__What is being asked__: Reproduce the following lines word for word.

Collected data
◇ ◇ ◇ ◇

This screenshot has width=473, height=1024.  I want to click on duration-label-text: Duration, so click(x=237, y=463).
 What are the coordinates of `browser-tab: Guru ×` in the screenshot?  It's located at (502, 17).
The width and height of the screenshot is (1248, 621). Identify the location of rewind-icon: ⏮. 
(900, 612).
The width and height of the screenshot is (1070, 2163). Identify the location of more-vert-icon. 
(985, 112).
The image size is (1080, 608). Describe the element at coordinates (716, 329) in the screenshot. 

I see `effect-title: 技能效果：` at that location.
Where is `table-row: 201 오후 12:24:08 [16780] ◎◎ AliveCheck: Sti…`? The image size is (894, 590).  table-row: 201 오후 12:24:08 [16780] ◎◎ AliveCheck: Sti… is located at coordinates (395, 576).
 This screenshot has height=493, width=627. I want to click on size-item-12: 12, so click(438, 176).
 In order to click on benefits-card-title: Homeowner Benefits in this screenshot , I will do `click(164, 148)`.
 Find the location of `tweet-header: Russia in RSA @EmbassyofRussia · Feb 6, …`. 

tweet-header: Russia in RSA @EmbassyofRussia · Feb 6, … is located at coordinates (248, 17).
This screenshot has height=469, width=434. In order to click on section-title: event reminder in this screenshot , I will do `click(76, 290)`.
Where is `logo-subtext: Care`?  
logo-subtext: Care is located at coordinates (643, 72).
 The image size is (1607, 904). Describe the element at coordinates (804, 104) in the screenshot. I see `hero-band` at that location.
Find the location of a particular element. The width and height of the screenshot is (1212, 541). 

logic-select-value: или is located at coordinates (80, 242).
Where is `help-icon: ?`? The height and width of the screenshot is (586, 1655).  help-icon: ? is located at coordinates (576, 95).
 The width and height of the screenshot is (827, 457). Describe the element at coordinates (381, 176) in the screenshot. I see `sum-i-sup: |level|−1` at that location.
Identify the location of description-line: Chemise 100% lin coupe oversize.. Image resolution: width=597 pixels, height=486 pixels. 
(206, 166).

◇ ◇ ◇ ◇

__Your solution__:
This screenshot has width=473, height=1024.  I want to click on duration-label-text: Duration, so click(x=237, y=463).
 What are the coordinates of `browser-tab: Guru ×` in the screenshot?  It's located at (502, 17).
The width and height of the screenshot is (1248, 621). Identify the location of rewind-icon: ⏮. 
(900, 612).
The width and height of the screenshot is (1070, 2163). Identify the location of more-vert-icon. 
(985, 112).
The image size is (1080, 608). Describe the element at coordinates (716, 329) in the screenshot. 

I see `effect-title: 技能效果：` at that location.
Where is `table-row: 201 오후 12:24:08 [16780] ◎◎ AliveCheck: Sti…`? The image size is (894, 590).  table-row: 201 오후 12:24:08 [16780] ◎◎ AliveCheck: Sti… is located at coordinates (395, 576).
 This screenshot has height=493, width=627. I want to click on size-item-12: 12, so click(438, 176).
 In order to click on benefits-card-title: Homeowner Benefits in this screenshot , I will do `click(164, 148)`.
 Find the location of `tweet-header: Russia in RSA @EmbassyofRussia · Feb 6, …`. 

tweet-header: Russia in RSA @EmbassyofRussia · Feb 6, … is located at coordinates (248, 17).
This screenshot has height=469, width=434. In order to click on section-title: event reminder in this screenshot , I will do `click(76, 290)`.
Where is `logo-subtext: Care`?  
logo-subtext: Care is located at coordinates (643, 72).
 The image size is (1607, 904). Describe the element at coordinates (804, 104) in the screenshot. I see `hero-band` at that location.
Find the location of a particular element. The width and height of the screenshot is (1212, 541). 

logic-select-value: или is located at coordinates (80, 242).
Where is `help-icon: ?`? The height and width of the screenshot is (586, 1655).  help-icon: ? is located at coordinates (576, 95).
 The width and height of the screenshot is (827, 457). Describe the element at coordinates (381, 176) in the screenshot. I see `sum-i-sup: |level|−1` at that location.
Identify the location of description-line: Chemise 100% lin coupe oversize.. Image resolution: width=597 pixels, height=486 pixels. 
(206, 166).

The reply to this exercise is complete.